«Недавно видел сон, он не имеет никакого значения, так, просто фантазия отдыхающего ума, вероятно, но хорошая фантазия. Будто ездили мы вместе в Дивеево. Особенно запомнилась дорога в лесу. Мы едем на какой-то линейке, дорога русская, грунтовая, потряхивает, кое-где лужицы после недавнего дождя, яркое солнце прорывается в листву леса, листва светлая, похожая на липу. На земле солнечные пятна, воздух свежий, хороший… Я, впрочем, не знаю, есть ли по дороге в Дивеево такой лес… После такого сна — целый день воздух словно напоен целомудрием и девством…»
Наступило новое лето. Я отправила мать в Ессентуки, а сама должна была в начале июля ехать на Змейку, где Олег достраивал «мой» дом.
Оба мы хотели быть вместе и в то же время грозили друг другу расставанием. Мы сами ставили себе препятствия, и в ответ на это судьба не скупилась вокруг их нагромождать. Так черной тенью висело надо мной в ту зиму душевное состояние Александра Васильевича. После жизни в горах он замкнулся, по-прежнему не отходя от меня ни на шаг. Он теперь выучился по-новому мучительно молчать, и я чувствовала, как от него наплывают на меня темные тяжелые волны, на которые я старалась не обращать внимания. Второй тенью в моей жизни было расстроенное здоровье Николая Николаевича: его сердечная болезнь быстро развивалась. Врачи отправляли его в Кисловодск. Он был настолько слаб, что уезжал в сопровождении медицинской сестры. Я одна его провожала на вокзале. Он был простужен, кашлял у наглухо закрытого окна купе и сверху вниз смотрел на меня, стоявшую на перроне. Он был отекший, постаревший… Впервые после смерти матери я видела слезы на его глазах. Смотреть на него было невыносимо жалостно. И тут у меня сразу созрело решение, которое я не успела даже обдумать. Я поднялась на носках к закрытому стеклу и крикнула:
— Я еду к вам. Сестру вы отпустите: я пробуду весь отпуск с вами! — Я кричала в закрытое окно, помогая себе и жестами, и мимикой, только б он услышал, только бы понял меня. На лице Николая Николаевича появилась радость, потом недоумение, потом — ирония. В голове промелькнуло: а как же Олег, Змейка? Нет, я сделаю как надо, и больше об этом не думать, не колебаться.
Приближался день моего отпуска. От мамы шли тревожные письма: она ежедневно навещала больного, ведь от Ессентуков до Кисловодска рукой подать. Билет на Кисловодск у меня был уже куплен. Утром в день своего отъезда я получила от мамы телеграмму: «Н. Н. скончался. Тело везут в Москву».

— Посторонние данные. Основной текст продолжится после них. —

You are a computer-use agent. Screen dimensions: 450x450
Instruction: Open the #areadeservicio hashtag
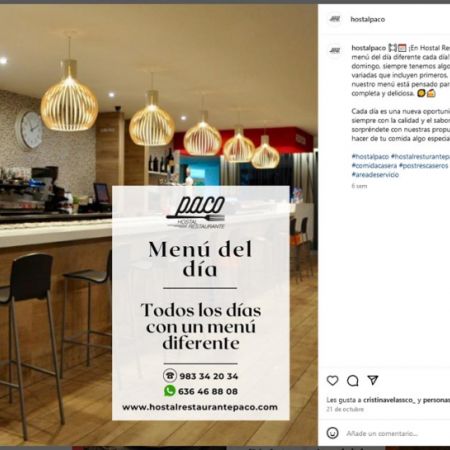[x=375, y=174]
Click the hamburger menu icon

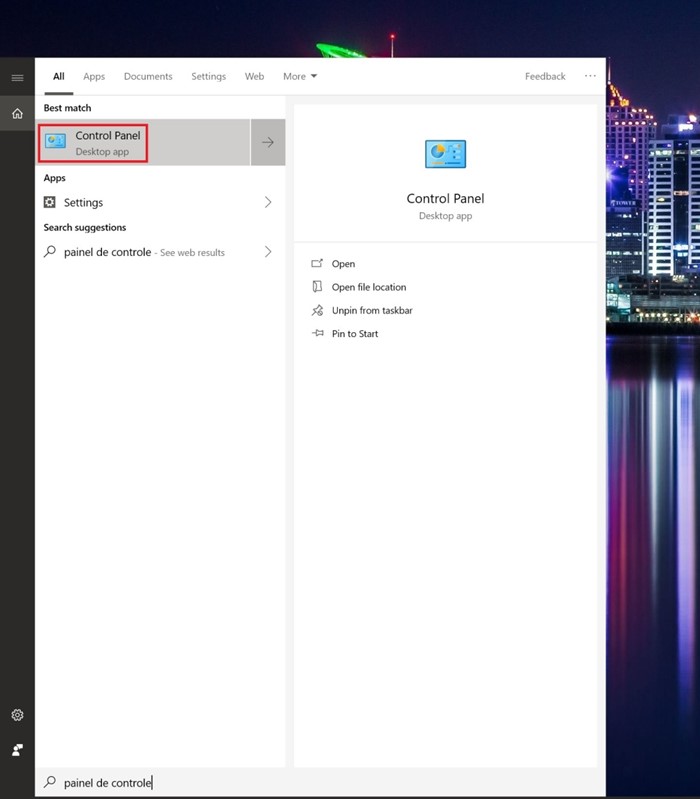pos(17,78)
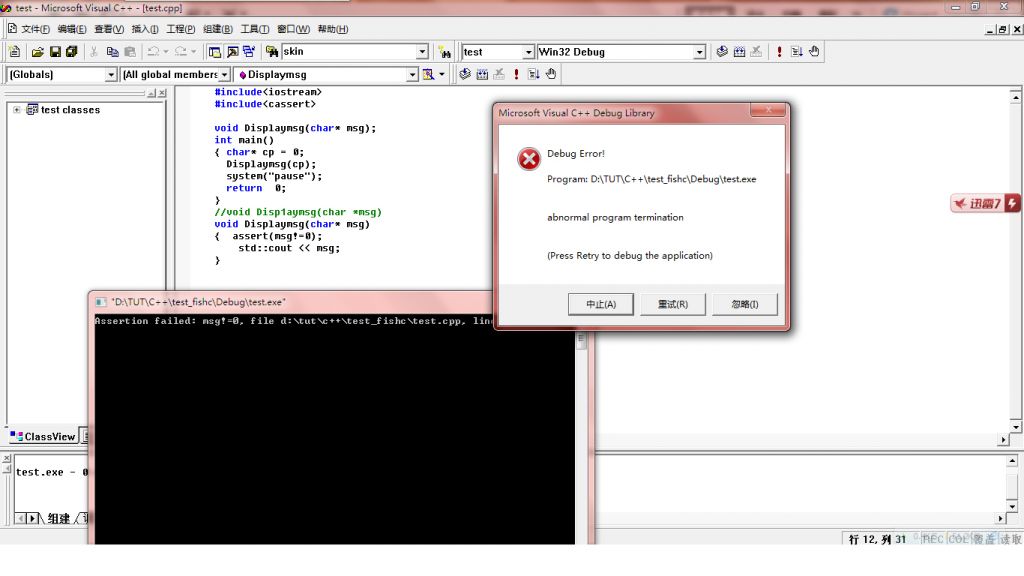Click the Save floppy disk icon
This screenshot has width=1024, height=576.
(55, 52)
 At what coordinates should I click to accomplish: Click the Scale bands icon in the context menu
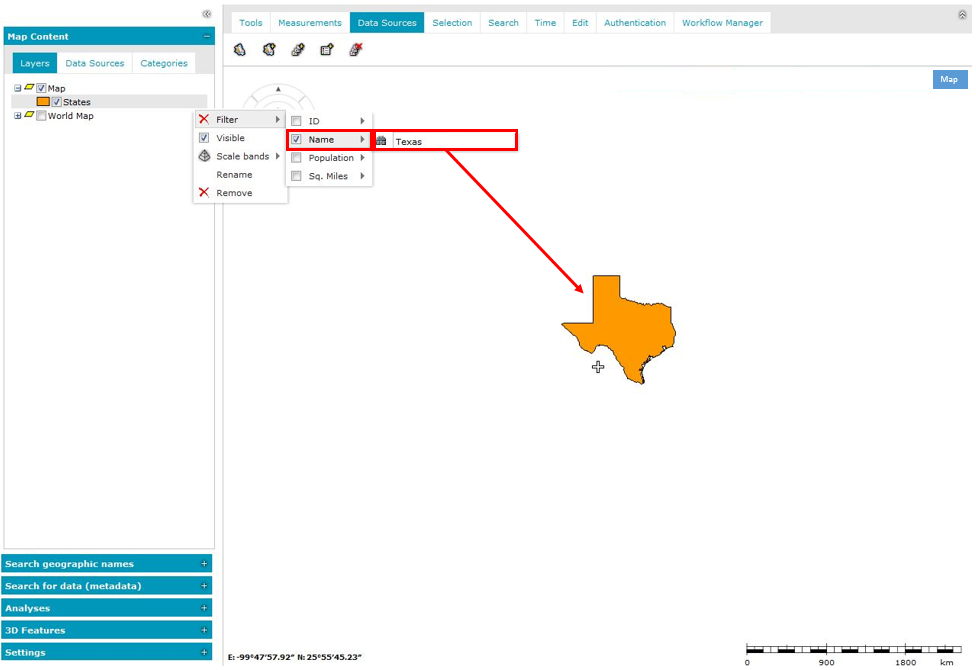[x=204, y=157]
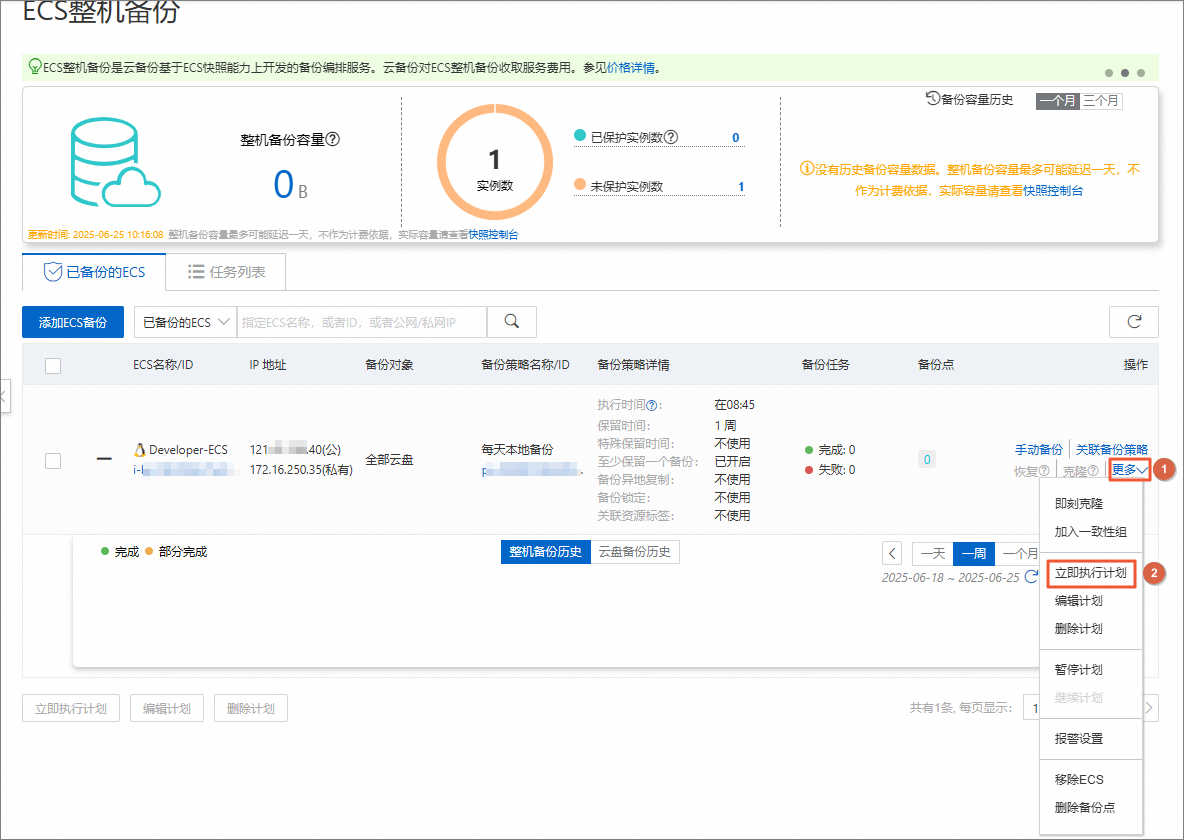Click help icon next to 整机备份容量
The width and height of the screenshot is (1184, 840).
[x=333, y=140]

Из письма, полученного вслед за телеграммой, я узнала, что мама была с ним в его последние минуты — он лежал без сознания. Обмывая его тело, она обнаружила на груди золотой крестильный крест: я знала, он не носил его раньше, иронизируя над обрядами. И тут я вспомнила, как последней зимой в пылу спора я сказала ему, что у нас «в самом главном разные взгляды». Он посмотрел на меня с упреком и ответил: «Откуда вы так уверенно это знаете?» Я не придала тогда значения его словам, самоуверенная, избалованная ненужной мне любовью. А он уже тогда, наверное, отыскал в материнских вещах и надел на себя свой детский заброшенный крестик. Какое значение вкладывал он тогда в этот поступок? В другой раз, прощаясь, он мне сказал: «Я только теперь понял, откуда ваша вера — она родилась от страданья».
Я вспоминала теперь эти отдельные черты, ставшие внезапно моим безнадежно непоправимым прошлым. Смерть обрушилась на меня и как бы смяла. День и ночь неотступно стояли передо мной за пыльным вагонным стеклом близорукие глаза, наполненные слезами. Когда, бывало, он снимал очки, чтобы их протереть, глаза становились у него невыразительными и безжизненными, как у слепого. Снова наденет очки — и глаза посмотрят с тем выражением нежности и иронии, с которым он уехал от меня навсегда. Я не узнаю теперь никогда, услыхал ли он мои отчаянные крики вслед трогающемуся поезду, понял ли, что я непременно приеду к нему?